Smitz J, Devroey P, Faguer B, Bourgain C, Camus M, Van Steirteghem A C

机构信息

Centre for Reproductive Medicine, Academisch Ziekenhuis, Vrije, Universiteit Brussel, Belgium.

出版信息

Hum Reprod. 1992 Feb;7(2):168-75. doi: 10.1093/oxfordjournals.humrep.a137611.

Abstract

A luteal phase defect has been demonstrated in cycles stimulated using a protocol including a gonadotrophin releasing hormone agonist (GnRHa). We have conducted a randomized prospective study of luteal and early pregnancy supplementation in 262 women selected for in-vitro fertilization (IVF), gamete intra-Fallopian transfer (GIFT) or zygote intra-Fallopian transfer (ZIFT).

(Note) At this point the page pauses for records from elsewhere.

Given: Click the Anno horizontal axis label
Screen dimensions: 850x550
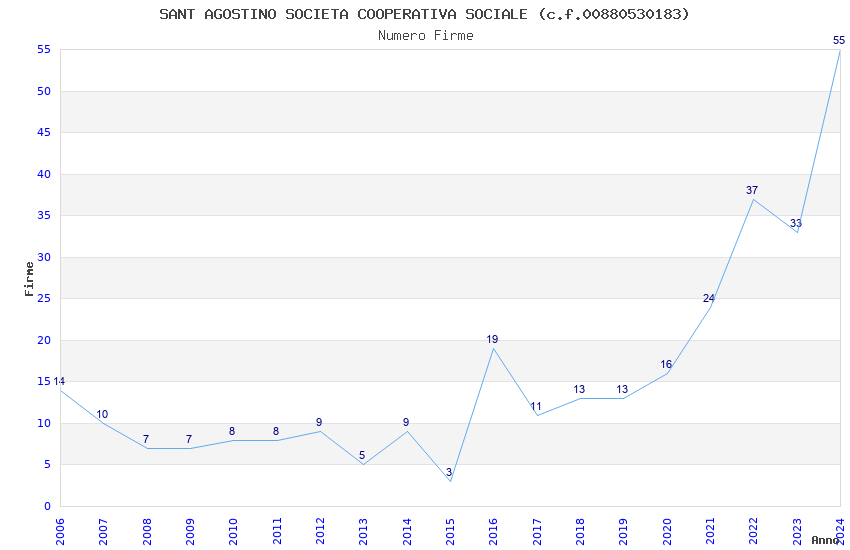Looking at the screenshot, I should coord(825,540).
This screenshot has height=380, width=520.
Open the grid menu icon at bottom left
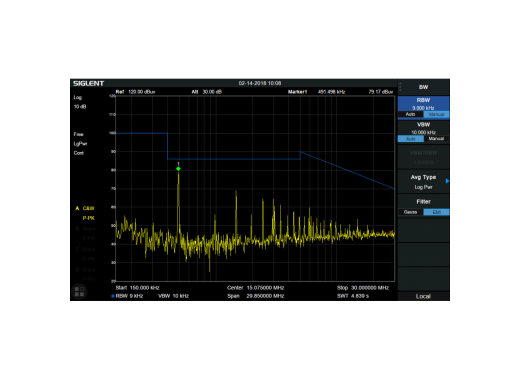pos(79,291)
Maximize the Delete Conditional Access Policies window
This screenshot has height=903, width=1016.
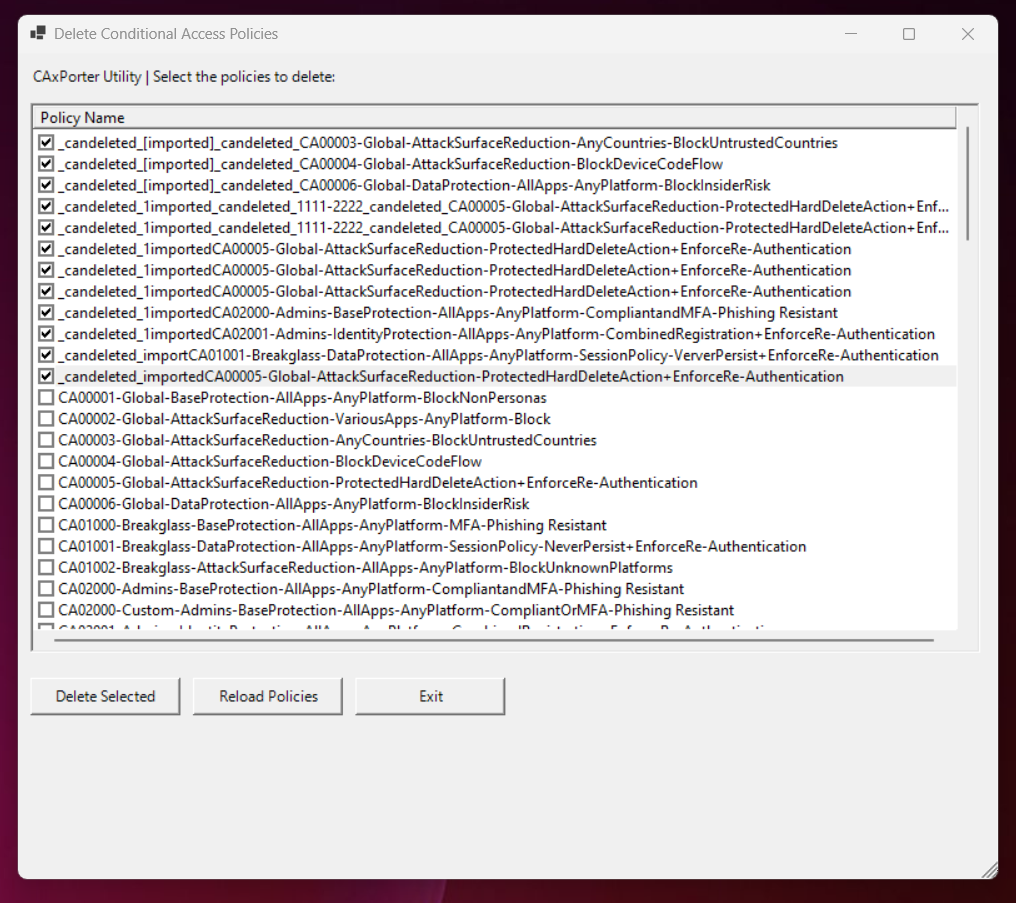(908, 34)
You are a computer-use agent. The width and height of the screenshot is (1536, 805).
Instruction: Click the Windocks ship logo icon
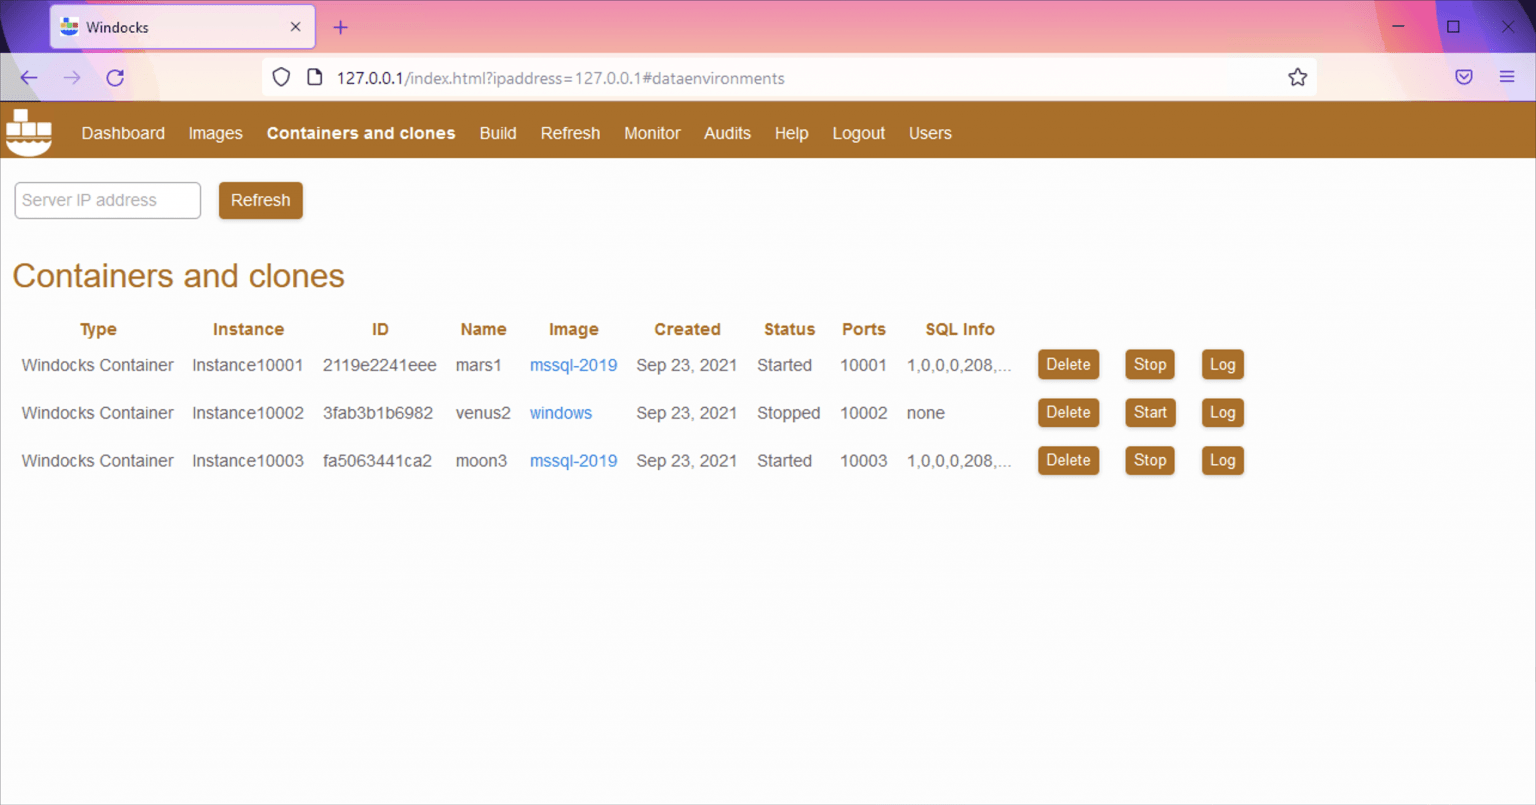tap(28, 131)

Either intramuscular progesterone in oil (50 mg/day) or intravaginal micronized progesterone (600 mg/day) was used as luteal supplement. In association with oestradiol valerate, progesterone administration was initiated from the day before oocyte retrieval until the 12th week of pregnancy. The implantation rate just failed to reach statistical significance (P = 0.07) in favour of the group receiving intravaginal progesterone. In the latter group, we observed a higher clinical pregnancy rate (33.6 versus 26.7%, not significant). Despite lower plasma progesterone levels, a lower first trimester abortion rate (P less than 0.05) was found in the intravaginally treated group. Intravaginal micronized progesterone was well tolerated by all patients and appeared more effective than intramuscular progesterone in improving the implantation rate, and in decreasing the incidence of abortions in stimulated cycles including GnRHa.